[What this task involves] In the records below, find the line that holds "Task: Click the Product Name label". Restate it and every later line exactly, stopping at the end and skipping pictures.
-- Provided data follows --
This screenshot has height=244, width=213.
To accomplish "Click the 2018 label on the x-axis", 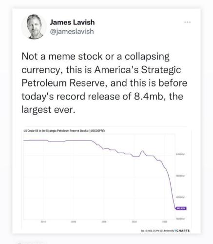I will (x=104, y=222).
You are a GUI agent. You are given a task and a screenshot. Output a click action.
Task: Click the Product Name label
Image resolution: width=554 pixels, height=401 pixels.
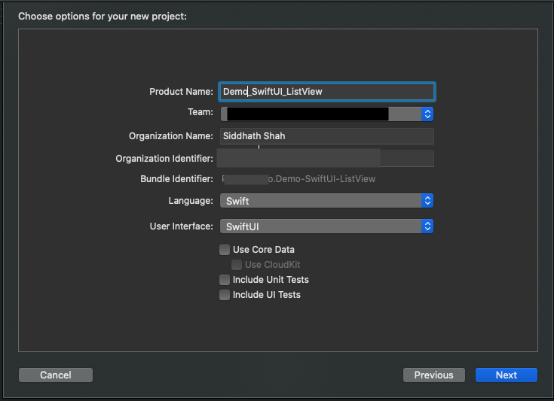point(181,92)
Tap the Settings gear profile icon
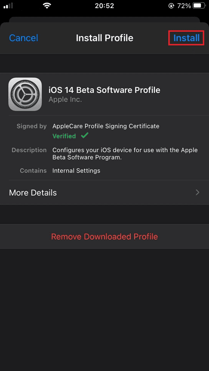Image resolution: width=209 pixels, height=371 pixels. (x=25, y=94)
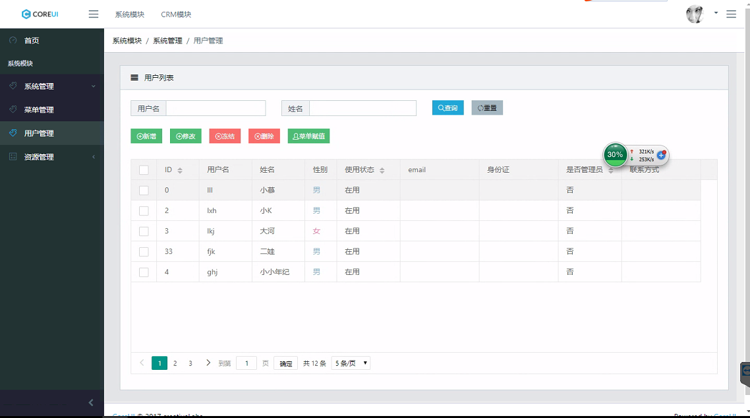
Task: Sort by 使用状态 column arrows
Action: pyautogui.click(x=382, y=170)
-- Provided data concluded --
[Worked solution]
Task: Click the Product Name label
Image resolution: width=554 pixels, height=401 pixels.
point(181,92)
Tap the Settings gear profile icon
Image resolution: width=209 pixels, height=371 pixels. (x=25, y=94)
Task: Sort by 使用状态 column arrows
Action: pyautogui.click(x=382, y=170)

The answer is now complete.